In your old sales team, maybe a high performing driven competitive team, some facial leakage, whilst unprofessional, was probably a bit of a given. In a new role, in a new course, it’s not appropriate and it’s worth bearing in mind that initial
Training courses are essentially a goldfish bowl, where new employees are scrutinised, and all feedback goes straight up the tree.

Have a good think about your motivation to become a coach, and your conduct here, before having another go or trying something else.

And have a drink and watch crap TV tonight.

Whitegrenache · 21/09/2018 19:49

Thanks Llanelli- good advice

I feel so upset by this all and definitely feel it's a massive opportunity wasted .
Having said that indeed this is what coaching and development is all about so I need to learn from my mistakes and keep on track with my career.

OP posts:
Llanali · 21/09/2018 20:32

Nothing’s wasted if you learn from it. It’s just another experience. When you got a “no” as a sales person, did you think “that’s that, it’s always a no”? Or did you think “well that didn’t work.... maybe this will, or maybe I need to try that?”

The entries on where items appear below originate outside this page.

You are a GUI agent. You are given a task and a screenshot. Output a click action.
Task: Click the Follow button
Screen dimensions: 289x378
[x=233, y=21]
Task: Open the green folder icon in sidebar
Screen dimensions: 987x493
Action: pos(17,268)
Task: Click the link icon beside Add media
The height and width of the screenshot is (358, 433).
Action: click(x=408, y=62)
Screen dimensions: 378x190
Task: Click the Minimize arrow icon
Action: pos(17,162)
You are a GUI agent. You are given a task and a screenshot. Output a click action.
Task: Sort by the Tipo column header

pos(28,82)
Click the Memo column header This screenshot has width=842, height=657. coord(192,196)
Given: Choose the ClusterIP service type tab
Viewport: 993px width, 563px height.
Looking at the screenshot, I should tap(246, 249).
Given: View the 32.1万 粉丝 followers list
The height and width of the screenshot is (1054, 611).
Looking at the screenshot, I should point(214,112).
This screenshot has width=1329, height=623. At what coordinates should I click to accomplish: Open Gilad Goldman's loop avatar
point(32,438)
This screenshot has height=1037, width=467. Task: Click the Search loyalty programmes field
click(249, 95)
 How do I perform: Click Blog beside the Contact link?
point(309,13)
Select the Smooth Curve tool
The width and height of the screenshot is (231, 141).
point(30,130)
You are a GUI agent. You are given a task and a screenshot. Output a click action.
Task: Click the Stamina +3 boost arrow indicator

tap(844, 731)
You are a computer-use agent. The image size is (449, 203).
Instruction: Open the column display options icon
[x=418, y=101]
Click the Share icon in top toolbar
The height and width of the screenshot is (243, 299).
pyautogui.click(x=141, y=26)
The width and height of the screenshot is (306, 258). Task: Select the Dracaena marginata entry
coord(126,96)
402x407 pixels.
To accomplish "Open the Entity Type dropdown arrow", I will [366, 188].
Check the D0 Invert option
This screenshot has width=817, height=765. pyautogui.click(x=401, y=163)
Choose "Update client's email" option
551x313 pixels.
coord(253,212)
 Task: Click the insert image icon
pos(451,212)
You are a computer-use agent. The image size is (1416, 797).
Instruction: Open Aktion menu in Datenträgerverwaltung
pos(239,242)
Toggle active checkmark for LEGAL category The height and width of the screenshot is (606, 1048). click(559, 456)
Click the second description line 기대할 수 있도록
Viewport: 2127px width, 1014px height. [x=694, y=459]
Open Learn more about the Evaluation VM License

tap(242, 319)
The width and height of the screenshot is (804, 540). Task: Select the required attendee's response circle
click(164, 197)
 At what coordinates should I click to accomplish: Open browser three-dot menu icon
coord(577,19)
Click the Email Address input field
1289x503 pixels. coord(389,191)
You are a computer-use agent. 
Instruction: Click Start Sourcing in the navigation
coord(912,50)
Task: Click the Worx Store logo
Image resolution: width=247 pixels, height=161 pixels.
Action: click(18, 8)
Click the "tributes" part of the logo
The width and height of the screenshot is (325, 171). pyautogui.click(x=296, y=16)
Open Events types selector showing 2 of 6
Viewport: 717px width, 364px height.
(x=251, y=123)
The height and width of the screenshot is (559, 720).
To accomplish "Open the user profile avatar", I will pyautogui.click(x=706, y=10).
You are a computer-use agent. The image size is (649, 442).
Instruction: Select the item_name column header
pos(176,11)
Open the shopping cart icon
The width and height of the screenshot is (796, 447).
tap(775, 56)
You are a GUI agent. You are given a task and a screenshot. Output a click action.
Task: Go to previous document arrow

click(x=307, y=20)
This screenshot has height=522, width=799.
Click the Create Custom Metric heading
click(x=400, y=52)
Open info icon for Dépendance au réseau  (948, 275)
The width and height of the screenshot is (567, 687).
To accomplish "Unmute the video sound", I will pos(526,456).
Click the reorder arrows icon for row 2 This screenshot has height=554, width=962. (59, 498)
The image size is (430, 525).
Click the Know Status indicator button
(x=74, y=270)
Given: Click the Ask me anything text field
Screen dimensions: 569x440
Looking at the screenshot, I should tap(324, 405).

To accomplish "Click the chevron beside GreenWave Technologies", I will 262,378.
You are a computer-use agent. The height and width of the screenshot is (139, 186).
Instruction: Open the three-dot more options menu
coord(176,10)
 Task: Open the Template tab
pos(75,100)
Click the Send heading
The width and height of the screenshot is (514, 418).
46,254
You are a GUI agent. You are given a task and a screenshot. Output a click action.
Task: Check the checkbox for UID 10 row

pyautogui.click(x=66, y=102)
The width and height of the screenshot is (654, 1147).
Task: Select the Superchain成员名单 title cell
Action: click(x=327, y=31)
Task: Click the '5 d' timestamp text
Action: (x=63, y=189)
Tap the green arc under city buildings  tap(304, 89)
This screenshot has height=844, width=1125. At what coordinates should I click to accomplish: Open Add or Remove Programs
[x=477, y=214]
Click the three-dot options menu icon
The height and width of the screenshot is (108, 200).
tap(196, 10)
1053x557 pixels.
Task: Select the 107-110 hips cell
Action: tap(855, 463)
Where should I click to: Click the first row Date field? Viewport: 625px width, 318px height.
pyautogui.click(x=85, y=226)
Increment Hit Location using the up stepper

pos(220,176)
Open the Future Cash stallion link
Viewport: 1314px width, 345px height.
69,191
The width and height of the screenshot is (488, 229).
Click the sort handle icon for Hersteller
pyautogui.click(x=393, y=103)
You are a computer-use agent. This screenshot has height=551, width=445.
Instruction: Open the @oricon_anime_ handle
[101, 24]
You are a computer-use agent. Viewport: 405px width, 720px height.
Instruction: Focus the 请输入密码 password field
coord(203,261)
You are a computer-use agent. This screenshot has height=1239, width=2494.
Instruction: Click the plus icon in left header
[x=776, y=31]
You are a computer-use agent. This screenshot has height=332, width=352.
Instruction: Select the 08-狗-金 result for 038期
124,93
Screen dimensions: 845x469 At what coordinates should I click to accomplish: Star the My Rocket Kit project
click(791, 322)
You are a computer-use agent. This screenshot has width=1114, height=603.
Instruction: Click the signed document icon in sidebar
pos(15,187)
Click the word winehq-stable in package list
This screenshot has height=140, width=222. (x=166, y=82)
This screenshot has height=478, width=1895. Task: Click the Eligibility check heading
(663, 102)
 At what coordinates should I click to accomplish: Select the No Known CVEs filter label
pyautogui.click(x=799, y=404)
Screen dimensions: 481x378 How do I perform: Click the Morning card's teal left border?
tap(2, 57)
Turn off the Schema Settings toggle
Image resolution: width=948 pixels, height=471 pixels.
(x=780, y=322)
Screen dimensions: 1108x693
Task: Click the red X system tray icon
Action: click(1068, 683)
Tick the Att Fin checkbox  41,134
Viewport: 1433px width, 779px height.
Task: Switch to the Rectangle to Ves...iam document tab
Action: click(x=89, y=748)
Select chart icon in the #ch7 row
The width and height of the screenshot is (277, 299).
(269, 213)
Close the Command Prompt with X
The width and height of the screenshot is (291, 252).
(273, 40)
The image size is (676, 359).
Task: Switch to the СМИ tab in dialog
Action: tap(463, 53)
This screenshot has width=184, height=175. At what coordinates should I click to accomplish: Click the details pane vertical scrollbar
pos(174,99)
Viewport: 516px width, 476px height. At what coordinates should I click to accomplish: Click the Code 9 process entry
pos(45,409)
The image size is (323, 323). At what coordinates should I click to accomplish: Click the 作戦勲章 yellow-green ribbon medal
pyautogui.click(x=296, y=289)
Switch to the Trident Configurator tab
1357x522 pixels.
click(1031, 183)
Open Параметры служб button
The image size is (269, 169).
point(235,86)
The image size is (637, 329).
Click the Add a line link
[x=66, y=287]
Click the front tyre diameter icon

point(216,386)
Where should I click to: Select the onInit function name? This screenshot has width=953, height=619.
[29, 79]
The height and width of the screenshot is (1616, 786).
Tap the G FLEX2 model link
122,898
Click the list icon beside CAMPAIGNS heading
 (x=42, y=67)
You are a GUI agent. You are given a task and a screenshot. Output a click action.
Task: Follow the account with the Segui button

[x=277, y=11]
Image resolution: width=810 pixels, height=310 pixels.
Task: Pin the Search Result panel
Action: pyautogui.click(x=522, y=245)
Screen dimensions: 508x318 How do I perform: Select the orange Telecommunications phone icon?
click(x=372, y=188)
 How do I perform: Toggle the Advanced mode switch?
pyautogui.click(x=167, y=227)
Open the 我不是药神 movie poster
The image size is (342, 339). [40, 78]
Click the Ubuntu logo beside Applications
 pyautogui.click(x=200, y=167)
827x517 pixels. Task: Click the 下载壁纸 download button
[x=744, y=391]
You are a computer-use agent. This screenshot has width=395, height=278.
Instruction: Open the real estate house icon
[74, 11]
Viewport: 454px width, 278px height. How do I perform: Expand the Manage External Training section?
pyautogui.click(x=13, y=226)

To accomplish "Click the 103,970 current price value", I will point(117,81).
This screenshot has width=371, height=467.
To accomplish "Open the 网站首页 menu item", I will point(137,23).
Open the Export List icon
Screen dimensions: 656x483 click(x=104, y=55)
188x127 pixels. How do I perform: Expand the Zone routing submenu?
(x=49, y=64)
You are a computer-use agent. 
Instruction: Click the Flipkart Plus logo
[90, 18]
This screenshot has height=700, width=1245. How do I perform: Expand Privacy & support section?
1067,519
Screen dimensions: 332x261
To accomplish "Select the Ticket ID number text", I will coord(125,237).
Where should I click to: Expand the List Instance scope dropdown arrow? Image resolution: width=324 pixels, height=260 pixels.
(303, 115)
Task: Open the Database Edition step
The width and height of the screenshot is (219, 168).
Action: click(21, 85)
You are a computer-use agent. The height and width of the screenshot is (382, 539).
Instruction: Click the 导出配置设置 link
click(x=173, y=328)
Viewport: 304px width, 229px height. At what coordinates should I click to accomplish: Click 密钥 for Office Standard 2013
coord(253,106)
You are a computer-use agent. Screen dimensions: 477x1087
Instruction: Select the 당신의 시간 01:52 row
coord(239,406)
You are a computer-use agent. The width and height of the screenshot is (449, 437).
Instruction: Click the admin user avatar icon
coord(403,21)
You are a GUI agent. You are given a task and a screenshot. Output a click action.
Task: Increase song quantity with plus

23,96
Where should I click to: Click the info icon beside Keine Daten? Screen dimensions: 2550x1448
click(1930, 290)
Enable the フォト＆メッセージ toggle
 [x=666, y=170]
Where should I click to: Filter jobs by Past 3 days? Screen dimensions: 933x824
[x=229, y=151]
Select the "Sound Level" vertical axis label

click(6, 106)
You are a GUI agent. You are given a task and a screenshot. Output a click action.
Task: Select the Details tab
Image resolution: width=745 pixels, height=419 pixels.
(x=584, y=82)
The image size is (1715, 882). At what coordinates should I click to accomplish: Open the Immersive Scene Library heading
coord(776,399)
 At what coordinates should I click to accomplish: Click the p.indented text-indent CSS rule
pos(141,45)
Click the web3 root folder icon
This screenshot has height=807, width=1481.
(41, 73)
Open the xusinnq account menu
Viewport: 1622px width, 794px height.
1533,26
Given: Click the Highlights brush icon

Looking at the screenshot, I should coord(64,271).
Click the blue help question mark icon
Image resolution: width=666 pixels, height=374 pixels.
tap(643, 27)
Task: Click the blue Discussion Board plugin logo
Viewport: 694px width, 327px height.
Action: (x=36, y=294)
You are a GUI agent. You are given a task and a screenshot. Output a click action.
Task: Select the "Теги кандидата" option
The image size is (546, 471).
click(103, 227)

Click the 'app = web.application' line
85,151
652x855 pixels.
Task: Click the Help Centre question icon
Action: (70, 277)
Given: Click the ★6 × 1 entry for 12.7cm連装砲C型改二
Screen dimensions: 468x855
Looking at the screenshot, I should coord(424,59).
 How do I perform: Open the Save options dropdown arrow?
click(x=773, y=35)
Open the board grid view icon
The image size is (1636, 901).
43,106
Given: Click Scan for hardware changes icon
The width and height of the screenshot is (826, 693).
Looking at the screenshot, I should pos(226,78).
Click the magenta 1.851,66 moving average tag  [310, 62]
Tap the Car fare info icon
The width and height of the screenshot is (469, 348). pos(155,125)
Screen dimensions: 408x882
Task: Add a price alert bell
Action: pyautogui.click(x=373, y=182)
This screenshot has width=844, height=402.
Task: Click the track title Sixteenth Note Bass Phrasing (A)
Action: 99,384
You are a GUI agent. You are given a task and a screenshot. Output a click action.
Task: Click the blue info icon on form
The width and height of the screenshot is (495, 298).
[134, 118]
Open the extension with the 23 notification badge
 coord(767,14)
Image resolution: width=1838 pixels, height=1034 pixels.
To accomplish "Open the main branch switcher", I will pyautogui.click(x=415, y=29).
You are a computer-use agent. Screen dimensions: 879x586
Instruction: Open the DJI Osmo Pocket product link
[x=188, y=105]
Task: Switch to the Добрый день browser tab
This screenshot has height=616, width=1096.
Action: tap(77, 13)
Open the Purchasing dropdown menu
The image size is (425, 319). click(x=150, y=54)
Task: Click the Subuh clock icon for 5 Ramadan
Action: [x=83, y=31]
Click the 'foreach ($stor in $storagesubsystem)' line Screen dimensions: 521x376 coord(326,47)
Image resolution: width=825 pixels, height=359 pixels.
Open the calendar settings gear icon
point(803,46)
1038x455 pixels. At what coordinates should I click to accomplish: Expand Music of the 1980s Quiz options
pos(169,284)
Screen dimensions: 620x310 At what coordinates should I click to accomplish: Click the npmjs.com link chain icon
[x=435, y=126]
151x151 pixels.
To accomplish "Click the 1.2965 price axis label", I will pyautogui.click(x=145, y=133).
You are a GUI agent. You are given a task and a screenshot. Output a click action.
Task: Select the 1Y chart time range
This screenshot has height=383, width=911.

This is no different, sales people (the ones who survive long enough to be sales people) are fairly resilient. The fact you’re upset shows you care. Use that, build on it, make it better and a foundation for the next step.

Come on. We have all fucked up at least once; this isn’t the end. Fortunately this doesn’t need to go on your CV, you don’t need their reference, no grievances are raised and this isn’t going to follow you.

Figure out the next step, where you want to go, and be very mindful of how you want to come across when you get there.